Ask your visitor to help you with Yoga. Yoga exercises are a gentle antidote to the kind of deterioration that can happen to our bodies when we lie in bed and don’t get a chance to move around. They will help you get in the habit of being in a healing frame of mind. They will help you remember what it feels like to be alive and vibrant. And they can also help you to lovingly re-connect with your body after medical treatment.
Exercises and Massage
Because there’s nothing like a gentle massage to help you feel comforted and relaxed, we offer easy-to-follow instructions to guide your companion in providing you with a comforting massage of your head, hands and feet even the first time they do it. You can even enhance your pleasure of this experience by using nicely scented massage oils.

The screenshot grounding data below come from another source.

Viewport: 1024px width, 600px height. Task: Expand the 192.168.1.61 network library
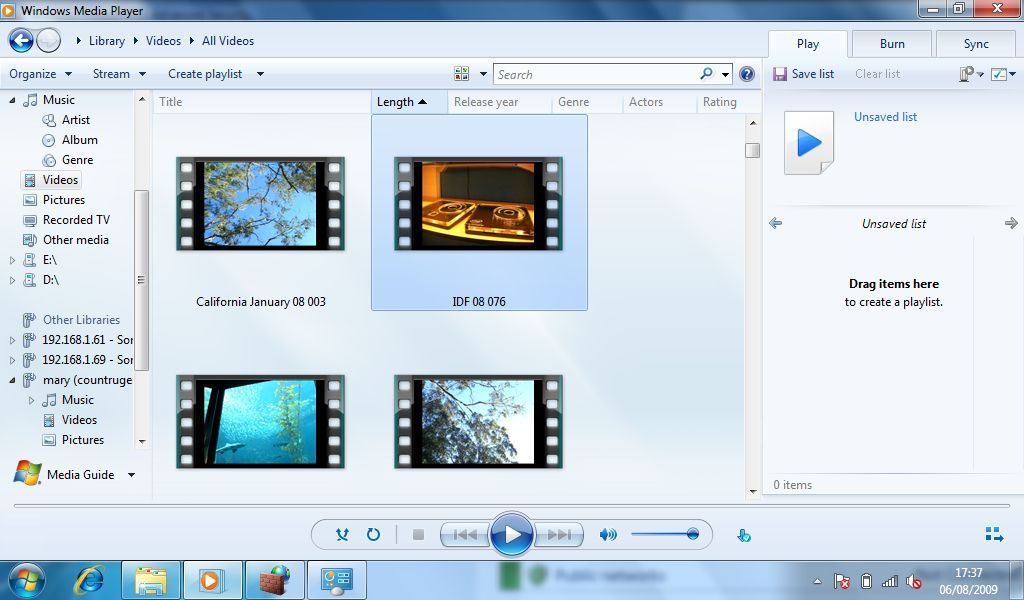click(10, 340)
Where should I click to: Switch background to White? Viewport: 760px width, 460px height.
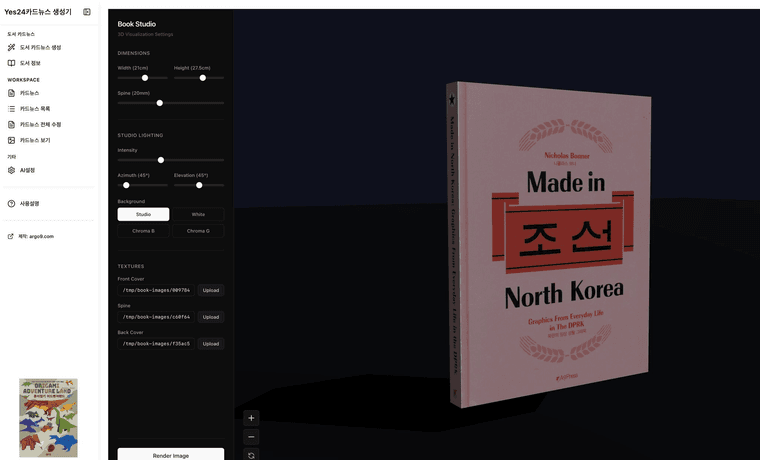pyautogui.click(x=198, y=214)
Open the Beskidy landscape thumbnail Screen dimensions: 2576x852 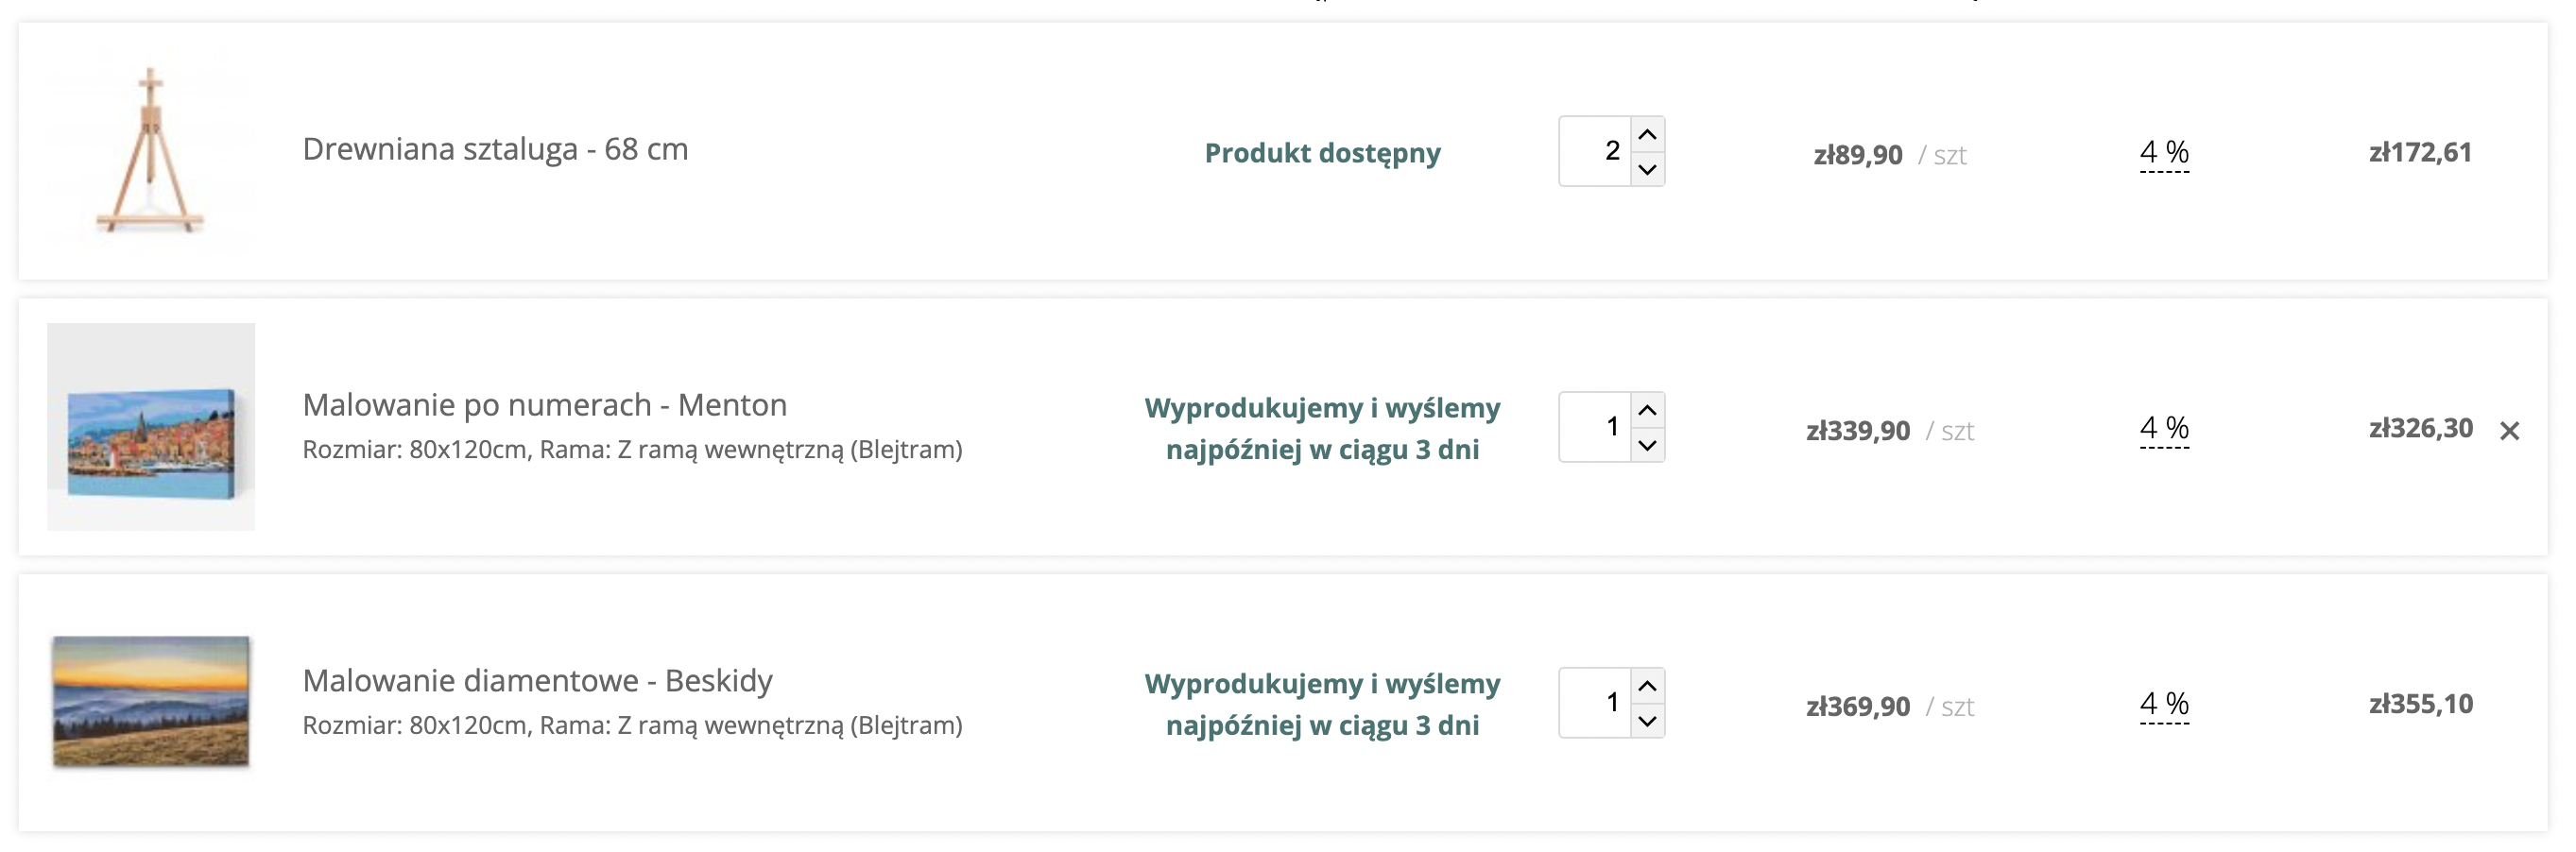tap(151, 702)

Physical exercises and massages are ways of giving love to your body. While you want to follow the instructions so as not to hurt yourself, this is less about technique and more about exploration. As you begin an exercise, be easy and gentle with yourself. First experience it as a sensual experience, paying attention to how it feels and what your inner sense is telling you about it. You are beginning to reconnect with that part of your body. As you do this, don’t force anything, simply give it your awareness.
Accepting New Limitations
Trying out exercise and massage may help you adjust to new limitations – both temporary and longer term – and finding new ways of living with them. We mean “living” with them, not just gritting your teeth and suffering with them.
On the emotional level, you may be experiencing a sense of loss or a sense of relief and release. Your body may be feeling a sense of anger, feeling that it was invaded by surgery, chemo, or radiation treatments and had violence done to it. Patients have often experienced this at the very same time that they are amazed and grateful to be seeing clearly after finally having had their cataract corrected or having those bulky, oppressive fibroid tumors or malignant growths removed.
Talking to Your Body
You may first want to “talk” to your body, or a specific place that has been the site of trauma. Words have power. That’s why techniques such as guided visualization can be so effective.
On a spiritual level, patients often experience these medical procedures as separation, brokenness, a disruption of wholeness. Wholeness doesn’t depend on an inventory of body parts. It’s a condition of Being and is always within reach.
Offering your family and visitors the opportunity of helping you opens up a whole new range of healing possibilities that can happen during your bedside encounters. Healing benefits will flow in both directions and can extend beyond these visits. You may prefer to do certain ones only with certain people and your companions will also feel more comfortable doing some things rather than others.